Complexity aside, one of the major debates surrounding CAR T cell therapies has been their cost. The treatments are expensive, at around £280,000 per patient, though the NHS has negotiated significant discounts for both Yescarta and Kymriah. Both the NHS and the companies that develop these treatments, Gilead and Novartis, deserve huge credit for agreeing deals for these drugs.
CAR T therapy is an extreme example of a general trend for the newest cancer drugs, which are more personalised and complex, but pricier as a result. This trend makes it vital the NHS explores new ways of paying for cancer drugs, which could make it easier to approve exciting new treatments in future so that patients can access them more quickly.

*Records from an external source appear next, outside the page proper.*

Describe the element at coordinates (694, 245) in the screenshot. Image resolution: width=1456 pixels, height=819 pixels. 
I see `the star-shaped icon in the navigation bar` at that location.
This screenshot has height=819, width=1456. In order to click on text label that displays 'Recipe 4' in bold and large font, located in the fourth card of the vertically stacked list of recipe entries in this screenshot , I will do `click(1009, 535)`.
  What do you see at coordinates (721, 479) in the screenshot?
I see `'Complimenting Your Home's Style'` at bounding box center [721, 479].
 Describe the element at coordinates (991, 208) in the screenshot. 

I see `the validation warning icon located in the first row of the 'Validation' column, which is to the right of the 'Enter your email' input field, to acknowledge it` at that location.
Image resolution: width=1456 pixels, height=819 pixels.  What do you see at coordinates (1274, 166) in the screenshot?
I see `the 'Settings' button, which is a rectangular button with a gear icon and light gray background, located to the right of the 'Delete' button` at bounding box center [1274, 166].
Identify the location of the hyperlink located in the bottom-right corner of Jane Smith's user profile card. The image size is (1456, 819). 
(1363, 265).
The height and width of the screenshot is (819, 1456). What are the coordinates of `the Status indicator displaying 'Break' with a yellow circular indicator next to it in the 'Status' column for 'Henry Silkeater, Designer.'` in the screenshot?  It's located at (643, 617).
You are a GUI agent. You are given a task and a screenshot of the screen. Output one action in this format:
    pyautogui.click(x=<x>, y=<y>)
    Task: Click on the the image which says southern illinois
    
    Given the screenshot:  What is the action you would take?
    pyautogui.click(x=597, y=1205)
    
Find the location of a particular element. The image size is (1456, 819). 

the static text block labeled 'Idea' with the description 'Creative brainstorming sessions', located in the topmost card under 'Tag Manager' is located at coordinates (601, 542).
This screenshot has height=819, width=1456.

We're working with partners in Greater Manchester to explore one approach called outcomes-based pricing, where the NHS pays a different price for the drug, based on the benefits it gives patients.
What does this all mean for patients and the NHS?
The NHS approvals of Kymriah and Yescarta are a huge leap forward for those patients in England with the very specific blood cancers they are approved to treat.
But even for these patients, there are still unanswered questions about the drugs' long-term effectiveness, which patients are most likely to respond, and how to manage and reduce side effects. We, and others, are hoping to answer these questions through research.
The NHS can rightly be proud that a small number of patients in England will be the first in Europe to have routine access to this highly complex technology. But the challenges presented by exciting new treatments like CAR T won't go away. Today's good news should be just the start, not the end, of the NHS's preparations for this shift.